7Artisans 12mm f2.8 FX - Initial Impressions


Two Trees
Fujifilm X-T2, 7Artisans 12mm f2.8

My 7Artisans 12mm f2.8 arrived yesterday, after a surprisingly long wait for an Amazon Prime order (ordered last Friday, man I've become spoiled by next day shipping). This will be my go-to UWA on my Fuji bodies for the foreseeable future.

Initial impressions are very good. My expectations in terms of presentation were for something akin to my Neewer 25mm f1.8, ie a lens in a decent little leather pouch, in a simple cardboard box. The Neewer is a re-branded 7Artisans lens and led me to that conclusion.

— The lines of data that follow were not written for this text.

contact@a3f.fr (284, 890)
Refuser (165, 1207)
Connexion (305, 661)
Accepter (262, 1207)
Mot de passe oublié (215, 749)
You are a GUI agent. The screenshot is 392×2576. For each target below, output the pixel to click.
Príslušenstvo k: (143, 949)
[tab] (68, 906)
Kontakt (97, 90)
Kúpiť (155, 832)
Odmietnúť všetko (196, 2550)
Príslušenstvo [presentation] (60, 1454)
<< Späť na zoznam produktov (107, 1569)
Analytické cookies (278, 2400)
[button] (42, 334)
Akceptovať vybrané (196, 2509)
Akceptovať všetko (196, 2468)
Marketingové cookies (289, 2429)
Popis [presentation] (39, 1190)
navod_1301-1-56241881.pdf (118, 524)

What I got was much different. A slick black box with 7Artisans LENS filigreed on it, opened it up to find a lens cloth (nice, but in the listing so no extra points), a slick microfibre lens pouch and a little plastic pouch containing a stick-on focusing tab, plus the lens paperwork (Warranty card and a little manual with some useful bits and some Warm Ticks). Lifting those out finds a removable closed-cell foam insert, which can be removed to find the lens securely cradled in a second closed-cell foam insert, contained in a small plastic bag. Really impressive packaging, better than my Laowa 15mm for sure, and for a lens which sells for 1/3 the price. Frankly, most camera makers do not package their lenses this well, even at far higher costs (my Zeiss 85mm f1.4 came in good old styrofoam)

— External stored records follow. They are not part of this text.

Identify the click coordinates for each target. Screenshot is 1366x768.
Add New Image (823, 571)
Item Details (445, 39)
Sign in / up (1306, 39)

Taking the lens out of the package, I continued to be impressed. Again, I was basing my expectations on the Neewer/7Artisans 25mm f1.8, which has an OK build, completely uncalibrated focusing and a very grindy focus feel when new (the helical needed to be broken in, it's quite nice now). The 12mm on the other hand has excellent build, just about on par with the Laowa 15mm. Infinity focus appears to be dead-on (and I mean exactly on) and the focusing is buttery smooth, with just the right amount of damping to make the focusing tab a useful add-on. The lens cap is a metal push-on cap that fits over the integrated hood. It's not that wide to not include a filter ring, but 7Artisans sells a 77mm filter adapter as a $25CDN addition, I'll be ordering that eventually and I like that it's optional as this is a surprisingly compact lens without it, barely larger than the XC35/2. The aperture ring is clickless and ranges from f2.8-f16, a little surprising that it doesn't make it to f22 or smaller for those deep-DoF shots. Not an issue for me, I'll pretty much leave it at f5.6 or f8 for the most part.

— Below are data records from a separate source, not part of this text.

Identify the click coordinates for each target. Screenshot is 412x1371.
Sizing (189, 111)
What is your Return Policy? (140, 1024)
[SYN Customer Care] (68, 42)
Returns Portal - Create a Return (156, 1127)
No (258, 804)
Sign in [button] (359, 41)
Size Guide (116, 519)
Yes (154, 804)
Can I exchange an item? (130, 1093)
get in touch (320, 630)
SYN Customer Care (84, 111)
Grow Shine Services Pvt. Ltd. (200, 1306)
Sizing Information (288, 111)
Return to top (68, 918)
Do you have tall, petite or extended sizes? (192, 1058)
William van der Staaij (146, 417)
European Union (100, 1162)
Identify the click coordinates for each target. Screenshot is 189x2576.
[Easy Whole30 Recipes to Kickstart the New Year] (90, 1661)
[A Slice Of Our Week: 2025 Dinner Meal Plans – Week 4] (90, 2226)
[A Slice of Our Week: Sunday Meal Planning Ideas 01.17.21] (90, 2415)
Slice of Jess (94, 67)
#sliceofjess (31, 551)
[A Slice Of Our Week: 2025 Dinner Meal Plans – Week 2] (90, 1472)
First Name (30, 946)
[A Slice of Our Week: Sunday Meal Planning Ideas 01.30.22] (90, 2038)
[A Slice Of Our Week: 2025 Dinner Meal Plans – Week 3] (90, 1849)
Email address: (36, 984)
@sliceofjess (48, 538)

A couple quick test shots showed that the sharpness is good in the centre at least. Close focus is 20cm, more than adequate for a lens like this, even if I'm spoiled by the Laowa 15mm and its 1:1 close focus. No flare/coating tests yet, and I expect that to be the biggest weak point of this lens, I have lenses from 4 different Chinese brands and 3 different factories (Laowa, 7Artisans/Neewer, Yongnuo) and all of them have lousy coatings, even the $500USD Laowa 15mm f4 Macro.

Overall the presentation and quality are far better than I'd expected for a $240CDN Ultra-wide angle lens. Well done 7Artisans.